Çünkü Tayyip Erdoğan kafasına koyduğunu yapan adamdır. Altı sene önce olmadıysa, sekiz sene sonra.
Eh, madem ki "mesele ağaç değil" demişlerdi, belki bu sefer itiraz etmezler!
Ederler de, yeni bir ayaklanma çıkarmak artık o kadar kolay değil.
Yoksa kolay mı?
Bunu fırsat bilecek Amerikan gizli servisi, Yılmaz'ın kitabına 2 bin 500 lira bastıran kerizleri bakalım bu sefer kışkırtabilir mi? (Almanya bu sefer karışmayabilir.)
Piyano çalan İtalyan bulmak kolay da, arbedeye çanak tutacak "Fetöcü polisleri" nereden bulacaklar?
"Oğlumu arıyorum" gazı veren soytarı da yurt dışında kaçak...
Tentürdiyot ve gazlı bez tedariki yapanlar topladılar çenelerini, oturuyorlar...
"Tarih boyunca mazlumlara kucak açmış otelci" toprak altında... Kardeşi Türkiye'yi değil Fenerbahçe'yi kurtarmaya çalışıyor...
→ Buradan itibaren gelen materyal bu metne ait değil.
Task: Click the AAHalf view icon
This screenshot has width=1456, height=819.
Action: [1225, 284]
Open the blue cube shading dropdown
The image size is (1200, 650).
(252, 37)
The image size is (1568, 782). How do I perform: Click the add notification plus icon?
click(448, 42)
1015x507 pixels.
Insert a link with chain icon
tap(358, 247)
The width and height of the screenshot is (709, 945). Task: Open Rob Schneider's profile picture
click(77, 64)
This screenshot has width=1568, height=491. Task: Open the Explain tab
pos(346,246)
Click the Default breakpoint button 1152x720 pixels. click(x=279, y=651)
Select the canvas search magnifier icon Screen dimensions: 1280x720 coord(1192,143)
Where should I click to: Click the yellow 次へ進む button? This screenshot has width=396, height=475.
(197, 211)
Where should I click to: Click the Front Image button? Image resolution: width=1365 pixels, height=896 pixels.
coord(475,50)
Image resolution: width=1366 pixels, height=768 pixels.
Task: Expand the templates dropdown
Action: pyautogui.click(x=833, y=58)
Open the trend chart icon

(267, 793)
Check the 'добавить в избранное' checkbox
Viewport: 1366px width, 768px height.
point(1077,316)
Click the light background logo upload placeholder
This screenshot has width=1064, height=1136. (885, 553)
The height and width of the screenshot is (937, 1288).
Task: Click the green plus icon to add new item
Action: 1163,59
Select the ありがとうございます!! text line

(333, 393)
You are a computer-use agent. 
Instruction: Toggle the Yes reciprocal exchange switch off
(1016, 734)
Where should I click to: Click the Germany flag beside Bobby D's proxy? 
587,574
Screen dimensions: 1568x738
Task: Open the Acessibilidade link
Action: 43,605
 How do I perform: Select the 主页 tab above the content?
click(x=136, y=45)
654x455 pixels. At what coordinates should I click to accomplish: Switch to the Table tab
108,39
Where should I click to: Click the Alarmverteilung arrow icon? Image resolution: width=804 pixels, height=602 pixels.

2013 ayaklanmasının başlıca destekçilerinden olan İstanbul sermayesi iktidarla ya barıştı, ya da barışmış numarasıyla sesini kıstı...
Fetöcüler'in gazeteleri de televizyonları da kapalı...
Zarar yok, faşistlerinki açık.
Belki canlı yayında "sen benim parkıma ne karışırsın" deyip küfür eden de çıkar.
Fakat topçu kışlasını yıktıran Atatürk değil ki, İnönü...
Bu memlekette "İnönücülük elden gidiyor" diye ayaklanmaya kalkacak üç beş emekli memurdan başka kimse kaldı mı? Onların da hali yok, çişlerini tutamıyorlar.
Bakalım muhalif amigolar da nasıl bir yol izlerler?
"Kalkın ey ehl-i vatan" bağırtısıyla kendilerini savcının karşısında mı bulurlar?
En kolay yol "sosyal medyada saydırmak"... Onu nasıl olsa yapacaklar.
Fakat, dandik bir kitabı Atatürkçülük ayağından kaktırmak kolay da, çirkin bir meydanı İnönücülük ayağından nasıl savunacaklar?
Çünkü dünya şehirlerinin meydanları içinde en çirkin meydan nihayet güzelliğe kavuşacak.